Document any exceptions to organisational policies, standards, or guardrails:

Question Response
Does this design create any exception to current policies and standards? Yes / No
If yes, have exceptions been logged and accepted through the exceptions process? Yes / No / N/A
Question Response
Does this design conflict with organisational workflows or operating models? Yes / No
If yes, has this been acknowledged by the process owner? Yes / No / N/A
Question Response
Does this architecture significantly alter the enterprise threat or risk landscape? Yes / No
If yes, has this been formally assessed by the appropriate security or risk governance authority? Yes / No / N/A
Recommended

Note

This section provides a governance summary index. The full Architecture Decision Records with context, alternatives, and consequences are documented in Section 3.6.2 — Scenarios.

ADR # Title Status Date Impact
ADR-001 [title] Accepted / Proposed / Superseded [date] [brief impact summary]
Comprehensive

Guidance

This table provides traceability between external standards/principles and the SAD content that demonstrates compliance. It enables reviewers and auditors to verify that all applicable requirements are addressed in the design.
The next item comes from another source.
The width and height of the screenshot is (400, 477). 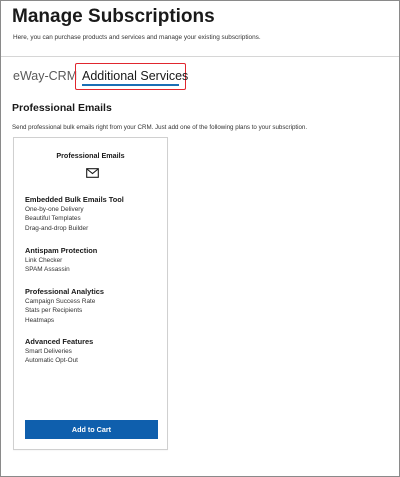 I want to click on page-title: Manage Subscriptions, so click(x=114, y=16).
Organisations may use this section to map to their internal design principles, industry standards (e.g., PCI-DSS, ISO 27001), or regulatory requirements.

Map design elements to the standards and principles they satisfy:

Standard / Principle Requirement How the Design Satisfies It Evidence Section
[standard ID] [requirement text] [design approach] [section reference]

Scoring Guidance

Score What This Looks Like
1 Some risks listed but no mitigation plans or ownership
3 Constraints, assumptions, risks, and dependencies documented with ownership; key ADRs captured; guardrail exceptions logged
5 All of the above plus all items have evidence and dates, compliance traceability complete, issues tracked to resolution
Minimum

Record who reviewed and approved the architecture:

Role Name Date Decision Conditions
Solution Architect [name] [date] Approved / Approved with Conditions / Rejected / Deferred [any conditions]
Security Architect [name] [date] Approved / Approved with Conditions / Rejected / Deferred [any conditions]
ARB / Design Authority [name] [date] Approved / Approved with Conditions / Rejected / Deferred [any conditions]
[additional approvers] [name] [date]

Guidance

The approval sign-off records who reviewed and approved the architecture. Typical approvers include:

  • Solution Architect — the author, confirming the document is complete and accurate
  • Security Architect — confirming the Security View adequately addresses the threat landscape
  • ARB / Design Authority — the governance body confirming the design meets organisational standards
  • Business Owner — confirming the solution meets business requirements (optional but recommended)

Record the approval decision and any conditions that must be met before implementation.